Uber aumenta preços quando bateria do celular está no fim? Descobrimos a resposta
Veja a verdade sobre Uber aumenta preços quando a bateria do celular fica no fim; Investigação revela a resposta que muita gente esperava
Uber e motoristas - Foto: Reprodução/ Montagem
Veja a verdade sobre Uber aumenta preços quando a bateria do celular fica no fim; Investigação revela a resposta que muita gente esperava
A ideia de que a Uber eleva seus preços quando a bateria do seu celular está quase acabando soa como uma lenda urbana moderna. Contudo, muitas pessoas se perguntam se há um fundo de verdade por trás dela.
Em redes sociais, circulam vídeos onde usuários alegam que um pedido de corrida com menos de 10% de carga no celular resulta em tarifas mais altas do que quando a bateria está cheia. Esse boato pegou tanta força que o UOL decidiu testar a hipótese por conta própria.
No teste do UOL, dois aparelhos fizeram simulações de corrida ao mesmo tempo: um estava com carga abaixo de 10%, o outro sempre com mais de 70%. Além disso, eles usaram rotas idênticas em horários iguais, clicando para pedir corrida ao mesmo tempo. O resultado surpreendeu: não houve variação de preço entre os dois celulares.
Contudo, isso significa que pelo menos nesse experimento, a bateria fraca não causou aumento de tarifa. No entanto, muitas pessoas não engolem essa explicação. A Uber já deixou claro que o nível de bateria não influencia no valor da corrida.
O que a Uber fala sobre o assunto?
Segundo a empresa, as diferenças observadas por alguns usuários vêm do sistema normal de precificação dinâmica, o chamado “surge”, que ajusta valores conforme a oferta de motoristas e a demanda por corridas.
Porém, do lado dos usuários, há relatos antigos (e bem persistentes) dizendo que o app acessa o estado da bateria no celular. Em fóruns como o Reddit, pessoas afirmam que “sim, eles pegam sua porcentagem de bateria”.
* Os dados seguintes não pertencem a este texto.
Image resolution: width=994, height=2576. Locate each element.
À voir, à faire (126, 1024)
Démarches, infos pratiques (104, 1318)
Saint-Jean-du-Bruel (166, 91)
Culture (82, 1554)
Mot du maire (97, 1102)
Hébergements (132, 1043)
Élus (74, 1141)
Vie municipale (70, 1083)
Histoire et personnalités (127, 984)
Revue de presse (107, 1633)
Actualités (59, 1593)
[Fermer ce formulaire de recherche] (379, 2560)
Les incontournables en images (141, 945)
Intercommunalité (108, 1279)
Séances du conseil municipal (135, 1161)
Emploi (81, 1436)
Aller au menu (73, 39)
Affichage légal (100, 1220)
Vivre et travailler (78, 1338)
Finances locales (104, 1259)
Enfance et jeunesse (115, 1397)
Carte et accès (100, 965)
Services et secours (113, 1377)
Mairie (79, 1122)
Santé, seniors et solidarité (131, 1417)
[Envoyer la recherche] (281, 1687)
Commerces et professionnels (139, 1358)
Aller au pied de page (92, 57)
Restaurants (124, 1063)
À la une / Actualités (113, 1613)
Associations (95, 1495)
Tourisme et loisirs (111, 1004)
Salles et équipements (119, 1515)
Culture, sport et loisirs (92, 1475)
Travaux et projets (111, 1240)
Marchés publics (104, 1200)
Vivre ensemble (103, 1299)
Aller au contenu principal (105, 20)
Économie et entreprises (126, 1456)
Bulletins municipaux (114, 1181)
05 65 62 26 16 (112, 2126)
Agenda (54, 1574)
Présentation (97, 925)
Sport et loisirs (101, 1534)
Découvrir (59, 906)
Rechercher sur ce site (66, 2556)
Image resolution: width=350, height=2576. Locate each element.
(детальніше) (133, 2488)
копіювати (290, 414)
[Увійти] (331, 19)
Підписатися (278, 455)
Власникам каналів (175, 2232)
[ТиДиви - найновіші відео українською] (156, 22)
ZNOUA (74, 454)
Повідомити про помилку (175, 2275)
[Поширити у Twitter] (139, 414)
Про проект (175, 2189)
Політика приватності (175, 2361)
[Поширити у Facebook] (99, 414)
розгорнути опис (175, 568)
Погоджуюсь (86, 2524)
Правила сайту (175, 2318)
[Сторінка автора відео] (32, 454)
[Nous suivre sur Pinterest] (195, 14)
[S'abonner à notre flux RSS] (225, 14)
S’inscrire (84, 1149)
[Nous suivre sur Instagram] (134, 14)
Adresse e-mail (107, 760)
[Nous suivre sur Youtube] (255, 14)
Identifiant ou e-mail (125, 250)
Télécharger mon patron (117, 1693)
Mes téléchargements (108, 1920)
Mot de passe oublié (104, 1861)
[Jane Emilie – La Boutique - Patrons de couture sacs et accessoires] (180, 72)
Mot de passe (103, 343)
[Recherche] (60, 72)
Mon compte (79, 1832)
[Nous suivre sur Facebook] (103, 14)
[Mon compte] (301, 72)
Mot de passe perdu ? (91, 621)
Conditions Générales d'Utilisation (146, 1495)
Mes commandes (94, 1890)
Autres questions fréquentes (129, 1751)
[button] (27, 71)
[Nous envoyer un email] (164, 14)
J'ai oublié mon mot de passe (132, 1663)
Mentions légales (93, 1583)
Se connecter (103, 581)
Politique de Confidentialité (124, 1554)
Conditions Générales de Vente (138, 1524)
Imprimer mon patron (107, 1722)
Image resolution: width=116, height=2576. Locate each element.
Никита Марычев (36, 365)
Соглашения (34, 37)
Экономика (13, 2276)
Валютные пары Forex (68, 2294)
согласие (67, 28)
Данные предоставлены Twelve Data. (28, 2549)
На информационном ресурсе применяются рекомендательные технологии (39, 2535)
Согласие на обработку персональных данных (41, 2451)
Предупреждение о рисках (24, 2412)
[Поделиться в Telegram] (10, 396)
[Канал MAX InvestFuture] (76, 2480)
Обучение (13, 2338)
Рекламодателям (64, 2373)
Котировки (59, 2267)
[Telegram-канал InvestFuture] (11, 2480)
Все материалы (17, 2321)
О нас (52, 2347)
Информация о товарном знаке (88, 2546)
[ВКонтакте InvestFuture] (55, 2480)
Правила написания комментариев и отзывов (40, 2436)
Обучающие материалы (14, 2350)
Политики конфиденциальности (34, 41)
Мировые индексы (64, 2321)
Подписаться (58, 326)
Além disso, há quem teorize que a Uber poderia usar esse dado para ativar preços mais altos para quem está mais “nervoso” para pedir uma corrida.
Porém, em defesa da Uber, o UOL conversou com Eduardo Lima, da Associação dos Motoristas de Aplicativo de São Paulo (Amasp). Ele disse que não tinha ouvido relatos concretos de motoristas sobre esse tipo de prática. Além disso, segundo advogados consultados pela reportagem, se a empresa de fato cobrasse mais por conta da bateria fraca, isso poderia configurar uma desvantagem desleal para o consumidor.
Por fim, o que temos é uma controvérsia viva. Há usuários, mídia e discussões públicas defendendo que a lógica existe. Há testes bem conduzidos (como o do UOL) que dizem o contrário. No estado atual, não há prova pública incontestável de que a Uber aumenta o preço só devido à bateria fraca.